**PROMPT 1**. Repeat the entries between the line holding "You are a GUI" and the line holding "(x=657, y=84)", inclusive, including their requests, but add 48 to each coordinate number in the answers. Leave the pictures out of your reply.

##########

The next famous figure with whom I am regularly mistaken is a powerful man indeed. And it so happens that my work, which I absolutely cannot discuss here, often requires my presence in the Washington, D.C. area. Subsequently, my striking resemblance to Vice President Dick Cheney makes for many amusing public moments. I must confess that my ability to get very good seating in D.C. area restaurants was a tad mysterious for awhile, as was the tendency of restaurant patrons to dive beneath their tables when I walked into the room. I’d always hoped that I could get some part-time work as a stand-in for the big guy. You know, like in that movie with Kevin Kline, “Dave.” Maybe someone in the White House will see this posting. Boy, would that be keen!
Probably because I have such a creamy, fair complexion and such delicate features, I am also often mistaken for one of the most famous celebrities in the entire world, who I needn’t even name, she’s so famous. This happens most often when I’m out in the evenings clubbing or chillaxing with my crew at some hot spot. Needless to say, this has caused more than a little aggravation and a few awkward moments, especially if I’m with a date. There are quite a few people walking around out there with pictures on their cell phone cameras of me with my arm around them or smooching them on the cheek, and showing their friends their brief brush with Paris. If they only knew, huh!
And me? Well, I take it all in stride, of course. No stranger to fame, I!

##########

**PROMPT 2**.
Answer these questions from the passage about being mistaken for famous people:
(a) Which Vice President does the narrator strikingly resemble?
(b) What movie with Kevin Kline is mentioned?
(c) When is the narrator most often mistaken for the famous female celebrity?

**RECORDS TO USE**.
##########

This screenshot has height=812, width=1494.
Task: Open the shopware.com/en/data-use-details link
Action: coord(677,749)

##########

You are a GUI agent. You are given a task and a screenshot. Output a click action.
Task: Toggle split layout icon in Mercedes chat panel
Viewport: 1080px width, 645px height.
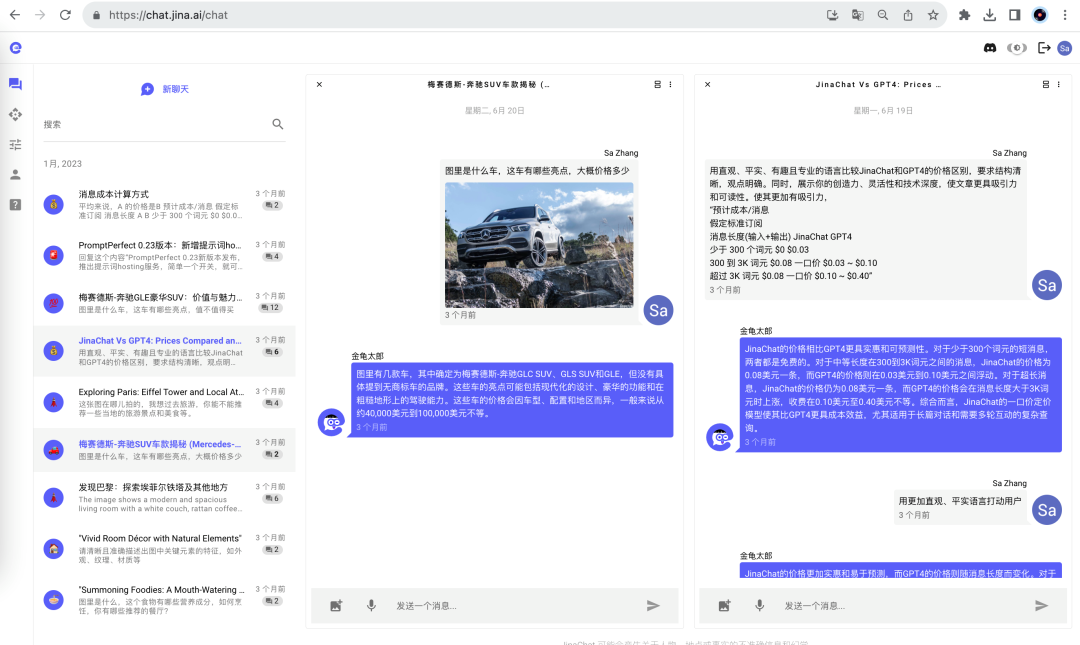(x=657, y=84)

##########

**EXERCISE ANSWER 1**.
You are a GUI agent. You are given a task and a screenshot. Output a click action.
Task: Toggle split layout icon in Mercedes chat panel
Viewport: 1080px width, 645px height.
(x=705, y=132)

**EXERCISE ANSWER 2**.
(a) Dick Cheney
(b) "Dave"
(c) In the evenings, while out clubbing or chillaxing with the narrator's crew at some hot spot